In Fairfax County, public school teachers, principals, and other leaders held a one-hour Zoom conference with author Ibram Kendi, an advocate of critical race theory. As The Federalist reported, the call cost $20,000, and the district spent $24,000 on Kendi’s books while making them required reading for K-12 students.

Fairfax schools are also required to make bathrooms and locker rooms available to students based on their self-identified gender. Students must be identified by chosen names and genders, even in official school yearbooks.

These are just a handful of the dangerous influences in public schools.
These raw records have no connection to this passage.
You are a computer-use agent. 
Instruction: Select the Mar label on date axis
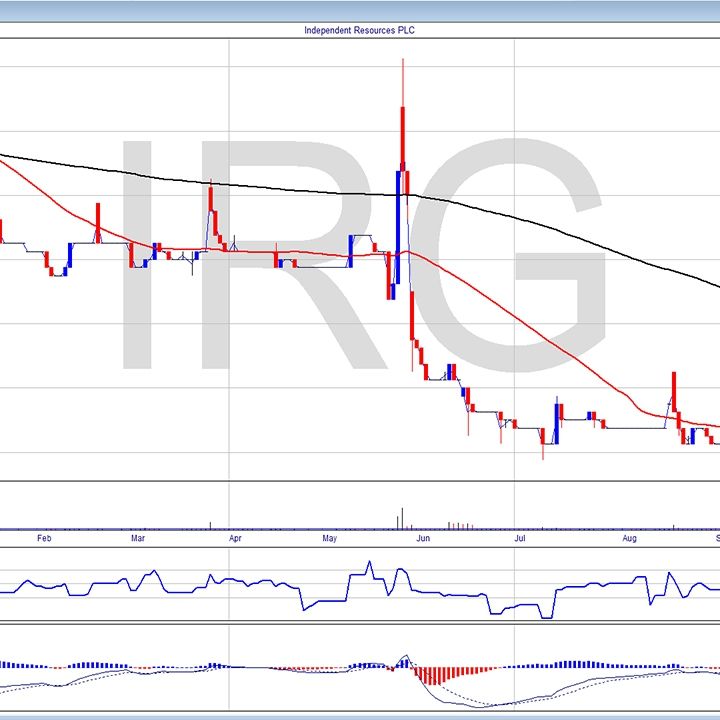point(139,538)
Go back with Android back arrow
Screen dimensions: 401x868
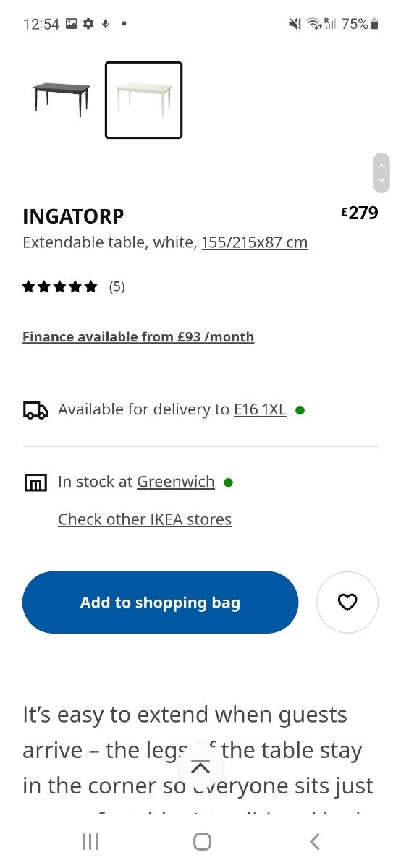(x=314, y=841)
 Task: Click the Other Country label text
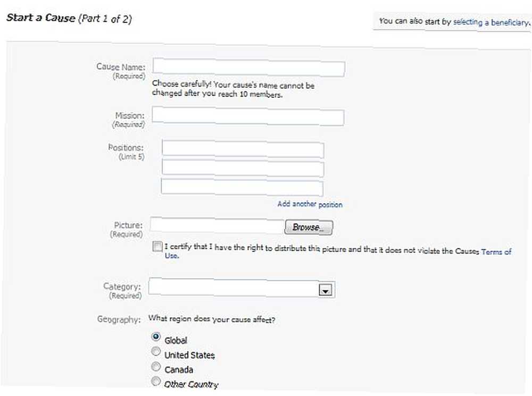192,384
The bottom line is that many public schools today are promoting a worldview that is inconsistent with our faith and often anti-Catholic. Parents, especially Catholic ones, are pulling their kids out.
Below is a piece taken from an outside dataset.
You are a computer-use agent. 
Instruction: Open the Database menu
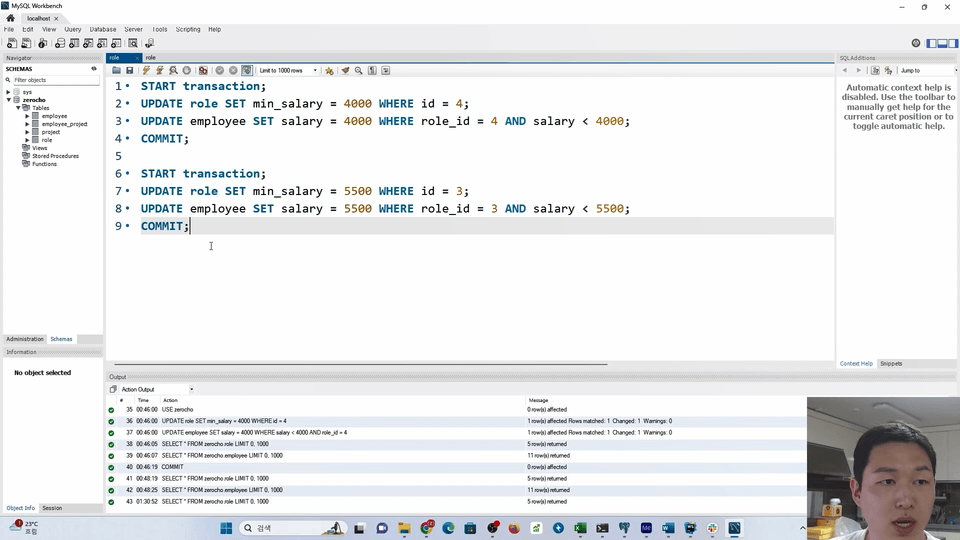[x=103, y=30]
“We sent our eldest daughter to Kindergarten at a public school, with the hope of using public school for as long as possible, given the expensive tuitions for four children in Catholic school,” recalled one of the families that sought help from St. Raymond Parish. “But we pulled her after her first year, when a teacher casually spoke about same-sex marriage.”
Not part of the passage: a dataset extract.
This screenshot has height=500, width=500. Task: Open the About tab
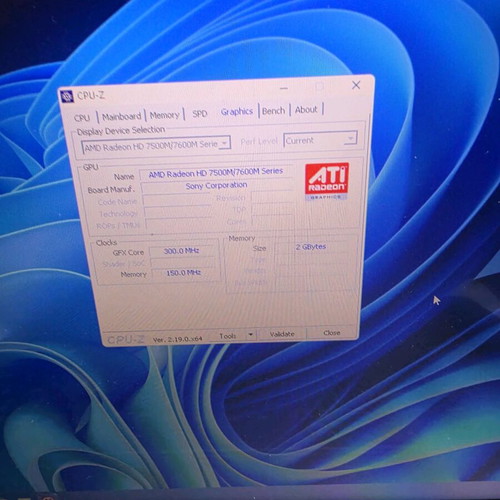coord(306,110)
“We have tried to instill our faith in our children as their primary teachers, and now more than ever we know how important it is to protect them from what is being taught in the public schools,” the family wrote.

It’s a concern that Fr. De Celles wants everyone in his parish to take seriously. In a parish bulletin in May, Father wrote that the problems “cause me to wonder if it is immoral to send children to these schools.”

“Think about this: we were all rightly outraged when we heard about the abuse of children by priests and bishops a few years back,” wrote Fr. De Celles. “I remember how, for a while, so many people treated all priests as suspect of these horrible deeds. And we still have all sorts of rules in place in the Church that are to protect our children from the possibility of this ever happening. I understood that.

“But now I wonder, why do we not think or feel the same outrage and suspicion toward our government bureaucrats and elected officials who are also abusing our children by warping their minds with this filth and nonsense? How can we corrupt our kids with this cow manure, and still say we love them, much less expect them and ourselves to remain in God’s favor? How can we do this to our little ones and not fear the fires of hell—for them and us?”

It couldn’t get more serious than that. For Fr. De Celles, helping young Catholics obtain a faithful Catholic education is a pastor’s solemn duty. He is leading the way through his own actions and the generosity and conviction of his parishioners.

It is an approach that will, hopefully, be replicated in parishes and dioceses around the country.